Uber Nonsense in D.C.

The city’s effort to stamp out a new car service only hurts consumers.

Los Angeles area taxi drivers circle City Hall in their cabs today to protest unregulated ride-share services being promoted through smart-phone applications and social media in Los Angeles Tuesday, June 25, 2013. The protest came one day after the city’s transportation department issued "cease and desist" letters to companies such as Uber that allow consumers to book rides online with limo companies and private drivers.

Free-market advocates like to say that excessive government regulations are harmful to small businesses. But although many don't realize it, consumers are usually the real victims.

Right now in Washington, D.C., for instance, a government agency, the D.C. Taxicab Commission, is actively and openly working to protect an established special interest at the expense of D.C. residents and visitors. It is doing this by preventing the car-for-hire service Uber from competing directly with taxis for customers.

Its reasoning? Allowing someone to offer a higher quality product at a lower or comparable price would be "unfair" to the cab companies who stand to lose some business.

[See a collection of political cartoons on the economy.]

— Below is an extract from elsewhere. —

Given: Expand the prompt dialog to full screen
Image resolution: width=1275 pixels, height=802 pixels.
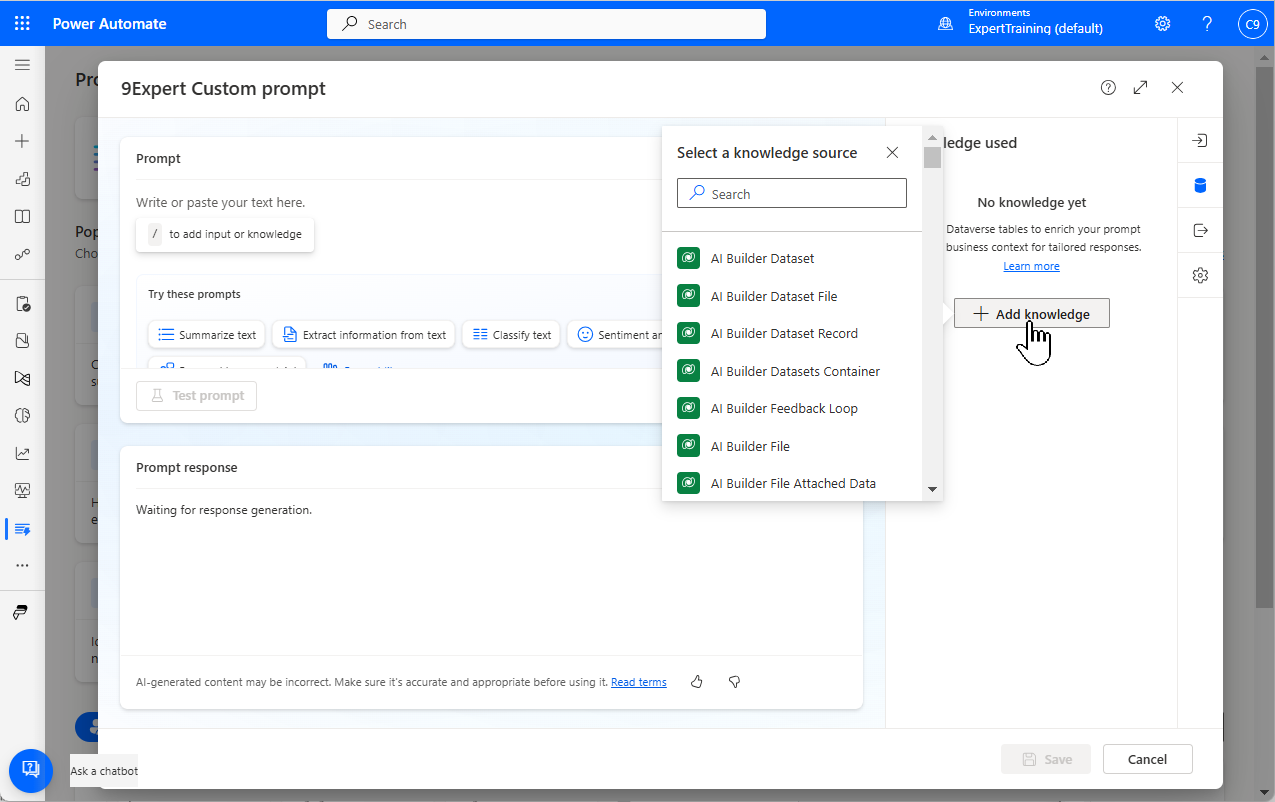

It's hard to find a more blatant example of protectionist cronyism than a government entity telling several million people they should have to pay more for a lesser transportation alternative so that a small number of politically connected cab industry representatives can keep making money.

The Taxicab Commission is stifling innovation. If the agency has its way, getting around the city will become both more expensive and less convenient than it needs to be. Worse, if the ruling stands, it will send a two-word message to other prospective business startups: Don't bother.

This is bad for the entrepreneurs in question, but not nearly as bad as it is for the consumers who will never know how many creative solutions to everyday problems they're being forced to do without.